3.4 A XGBoost example

This page shows an example of changing custom PyTorch code into the format that AI Labs FL/FV platform required, which is from FLaVor XGBoost example. Please read the previous section 3-1 an overview of flavor fl in advance.

Prerequisites

Training code e.g. ./main.py
Dataset e.g. ./MNIST/*
(Optional) Pre-trained weights of the model e.g. ./weights/weight.json

Main.py that use low-level API: xgboost.train and xgboost.update

The modified part is marked as red text and the corresponding comment is in green text.

import os

import xgboost as xgb

from sklearn.datasets import load_digits

from sklearn.metrics import top_k_accuracy_score

from sklearn.model_selection import train_test_split

from flavor.cook.utils import SaveInfoJson, SetEvent, WaitEvent

from flavor.gadget.xgboost import load_update_xgbmodel, save_update_xgbmodel # import flavor

total_round = 10

# Load example dataset from sklearn, please load from INPUT_PATH in the real-world scenario

data = load_digits()

X_train, X_val, y_train, y_val = train_test_split(

data["data"], data["target"], test_size=0.2, random_state=0

)

# LOW-LEVEL API START

# Training hyperparmeter

param = {

"objective": "multi:softprob",

"eta": 0.1,

"max_depth": 8,

"nthread": 16,

"num_parallel_tree": 1,

"subsample": 1,

"tree_method": "hist",

"num_class": 10,

}

# Tell the server that all preparations for training have been completed.

SetEvent("TrainInitDone")

for round_idx in range(total_round): # the term "round" here is "epoch"

# Wait for the server

WaitEvent("TrainStarted")

# Reloading data to DMatrix are required if loading any model file due to xgb's bug

dtrain = xgb.DMatrix(X_train, y_train)

dval_X = xgb.DMatrix(X_val)

if round_idx == 0:

acc = 0.0

# First round, set num_boost_round to 1

bst = xgb.train(param, dtrain, num_boost_round=1)

else:

# Load checkpoint sent from the server

load_update_xgbmodel(bst, os.environ["GLOBAL_MODEL_PATH"])

# Save latest checkpoints

bst.save_model(os.path.join(os.environ["OUTPUT_PATH"], "latest.json"))

# Eval global model

y_pred = bst.predict(dval_X)

acc = top_k_accuracy_score(y_val, y_pred, k=1)

# Local train

bst.update(dtrain, bst.num_boosted_rounds())
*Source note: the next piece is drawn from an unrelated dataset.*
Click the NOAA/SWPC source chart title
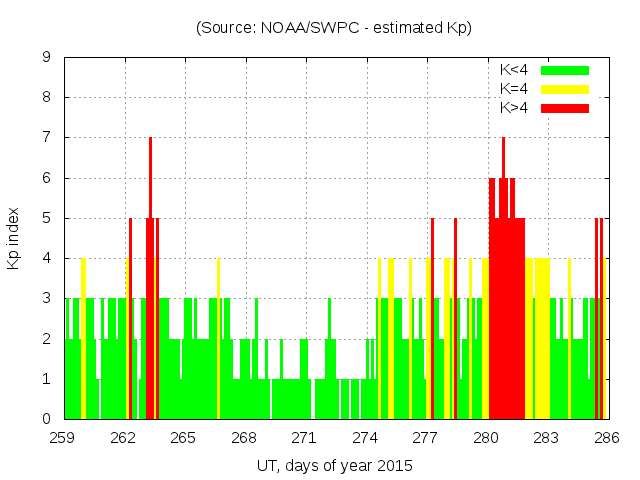Image resolution: width=640 pixels, height=480 pixels. pyautogui.click(x=334, y=28)
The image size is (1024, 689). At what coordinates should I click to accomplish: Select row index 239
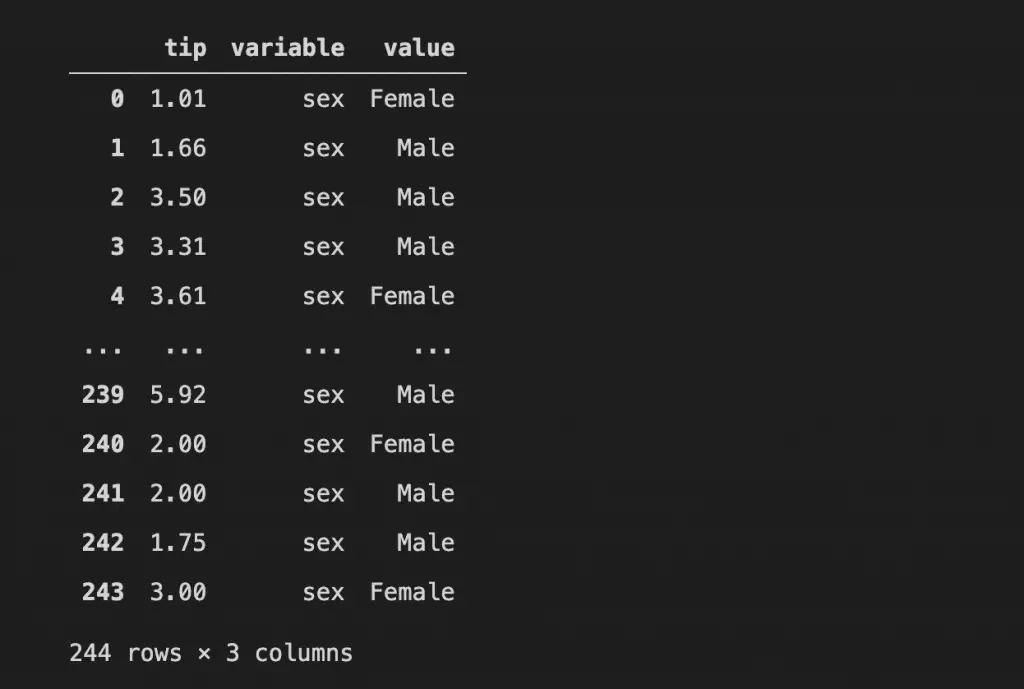point(103,394)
# Save information that the server needs to know

output_dict = {}

output_dict["metadata"] = {"epoch": round_idx, "datasetSize": len(X_train), "importance": 1.0}

output_dict["metrics"] = {

"accuracy": acc,

"basic/confusion_tp": -1, # If N/A or you don't want to track, fill in -1.

"basic/confusion_fp": -1,

"basic/confusion_fn": -1,

"basic/confusion_tn": -1,

}

SaveInfoJson(output_dict)

# Save newly added tree by slicing instead of the entire tree

save_update_xgbmodel(bst, os.environ["LOCAL_MODEL_PATH"])

# Tell the server that this round of training work has ended.

SetEvent("TrainFinished")

# LOW-LEVEL API END

Main.py that use high-level API: xgboost.sklearn.XGBClassifier.fit

For user that use high level API such as

xgb = xgboost.sklearn.xgbclassifier(n_estimators=epoch, ...)

xgb.fit(xTrain, yTrain)

Please replace it with the low level API (from "LOW-LEVEL API START" to "LOW-LEVEL API END")

Dockerfile

FROM python:3.8.16-slim

COPY . /app

workdir /app

RUN pip install -r requirements.txt

ENV PROCESS="python main.py"

CMD flavor-fl --ignore-ckpt -m "${PROCESS}"

the requirements.txt is

scikit-learn

https://github.com/ailabstw/FLaVor/archive/refs/heads/release/stable.zip

Note that for XGBoost framework, both "flavor-fl" and "check-fl" should add a tag "--ignore-ckpt".

Remember to check the correctness by check-fl command in the previous section.